MC: I want to sign up, I want to watch.
What are your hopes for the show?
MC: We want season two, we want catering, we want all-stars.
SA: I hope this show really takes off and is able to continue for multiple seasons. I think there’s a real need for content made by people for people. A lot of what we have in the media is largely produced by straight people for gay people. Some of it is still really good, but it doesn’t feel the same, you know? I think a lot of people watching “Hot Haus” are going to feel more seen than they’ve ever felt in their life. I think that’s a really important feeling and direction for this to be going in.
What are your hopes of representation of queer sex work as a whole?
MC: One of my personal agendas is to get as many people signed up to make pornography as possible. I think it’s really the way to world peace. How are you going to be mad a people if you want to fuck ‘em?
SA: Humanizing and destigmatizing things are big things that I would hope for. I’ve always been really open about what I do and I discuss it as if I’m an insurance adjuster or a barista. I talk about my job and I make it very normal. The more normal things are, the more people will back off on things that make our jobs harder and make it less safe for us. You know, like deplatforming people online and all the bills coming up for stricter internet regulations, it makes it a lot harder to screen clients. I think the more we’re loud, visible and relatable, the more people will back off.
Tell us about your first tattoos.
MC: My first tattoo was an oni, which is a Japanese river demon that’s supposed to be like the devil. I thought it was cool and evil looking and I was like, “That’s me.”
SA: At the end of the day, I’m just a river demon. *laughs* My first tattoo was an antique picture frame with the portrait of Jaws from the movie “Jaws.” I grew up in Boston and I watch it every summer. I was afraid of it for a while, but I always thought the shark was really stunning in the painting.
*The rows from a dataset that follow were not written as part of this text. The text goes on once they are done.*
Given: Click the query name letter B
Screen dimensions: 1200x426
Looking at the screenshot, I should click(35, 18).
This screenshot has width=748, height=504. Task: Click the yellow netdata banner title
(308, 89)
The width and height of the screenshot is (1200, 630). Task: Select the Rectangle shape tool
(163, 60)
MC: That’s a good choice. I love sharks.
SA: They’re cool. They’re basically dinosaurs.
Do either of you have tattoos representative of your careers in sex work?
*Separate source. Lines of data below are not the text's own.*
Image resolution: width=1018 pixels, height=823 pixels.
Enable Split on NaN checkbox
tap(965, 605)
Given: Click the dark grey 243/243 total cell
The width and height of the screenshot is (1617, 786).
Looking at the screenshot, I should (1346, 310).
MC: Well, kind of. I have a Kundalini snake on my arm that represents the journey your consciousness takes up your seven chakras. It starts at your base, which is supposed to be your penis area. It’s kind of spiritually sexual.
SA: I don’t think I have any sex work specific tattoos, but I recently tattooed all of my fingers. I know that kids run out and get their first tattoo on their face nowadays, but when I was their age you couldn’t do that. So when I got all of my fingers tattooed that was me wanting to shut the door on a lot of stuff and not look back. I’m going to keep getting tattooed and I’m never going to be on a path other than my own path.
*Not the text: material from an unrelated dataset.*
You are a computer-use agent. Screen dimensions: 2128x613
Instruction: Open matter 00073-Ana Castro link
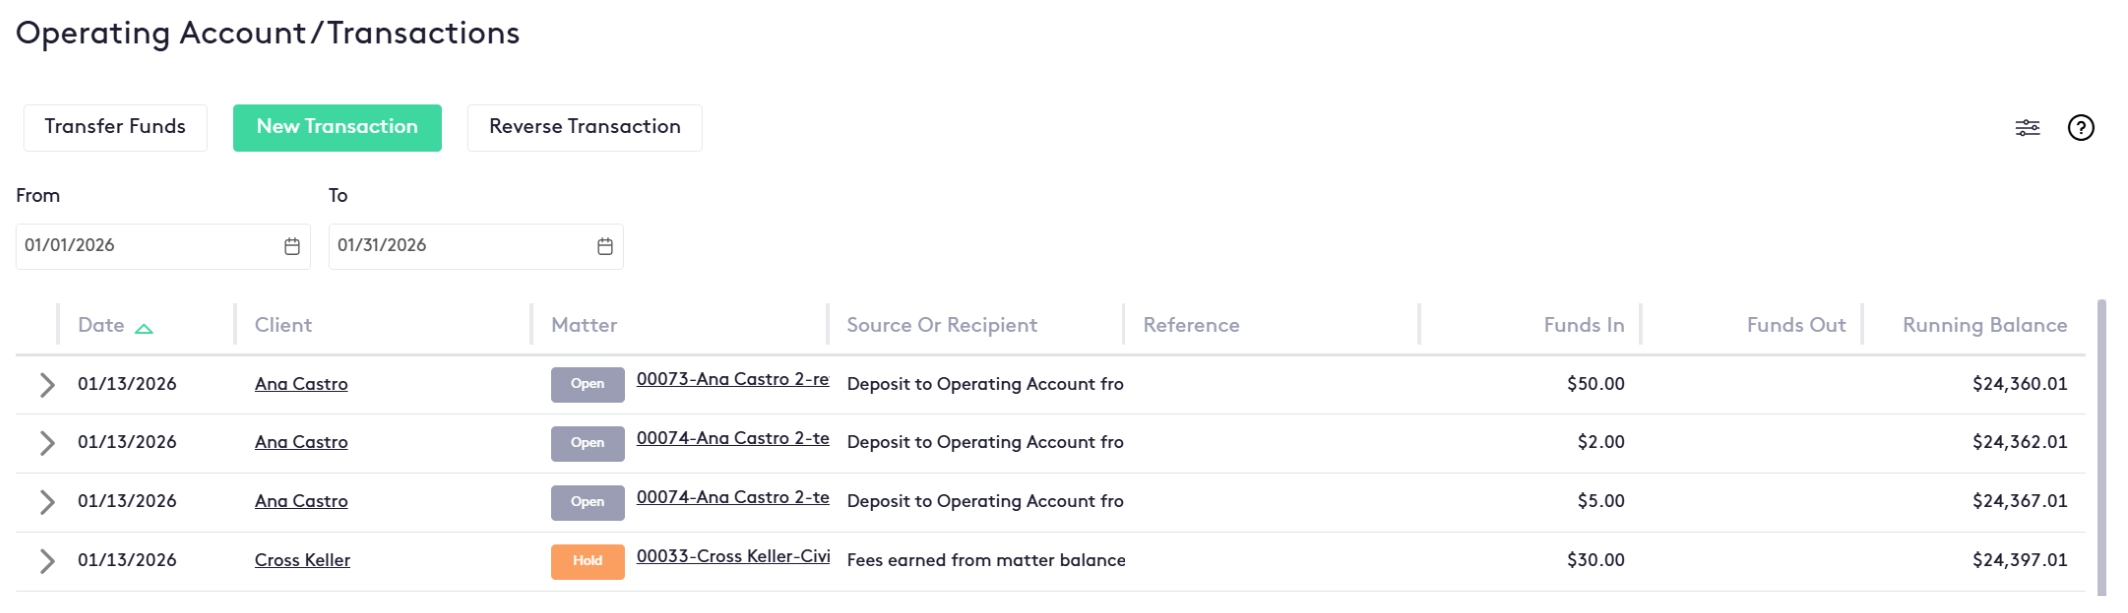[x=732, y=380]
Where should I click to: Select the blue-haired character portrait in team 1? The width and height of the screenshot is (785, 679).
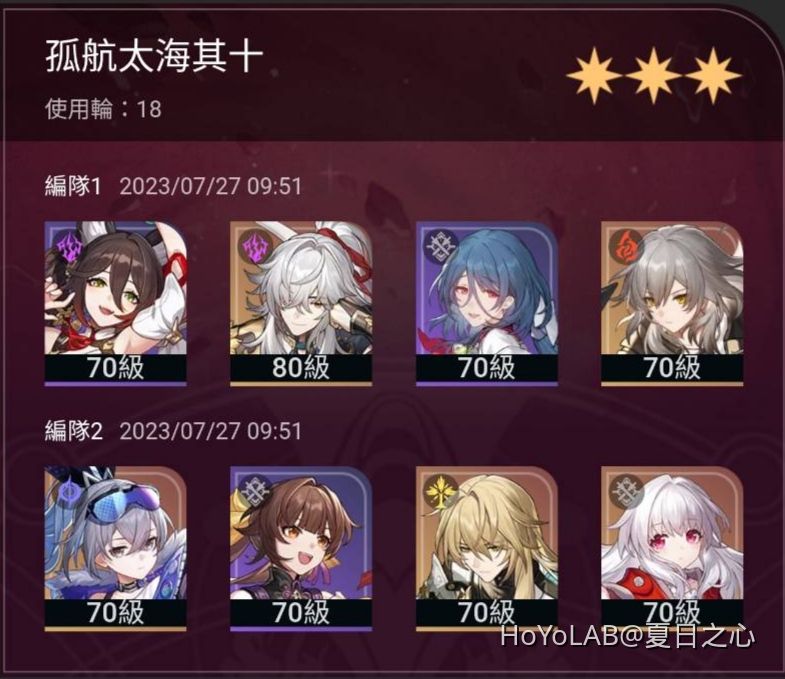487,303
If you guys were to get matching tattoos, what would you get?
MC: Each other’s faces on our butt cheeks.
SA: Each other’s faces, but one on top of the other. I think we could also get a cute little satanic tattoo.
MC: Yeah, like Hello Kitty or the last scene out of “Requiem for a Dream.” Something nice.
SA: Maybe a Lisa Frank baphomet.
Anything else you guys wanted to talk about?
MC: Tattoos are sexy and we love them.
SA: Tattoos are hot and you should get them.
MC: I don’t regret any of them.
SA: Even the fucked up one, I don’t regret.
MC: I love those. Those are my favorite. When people have messy tattoos, it’s endearing and kind of sexy.
SA: I think if you’re a heavily tattooed person, you have to have at least one nightmare tattoo. I think it’s the law.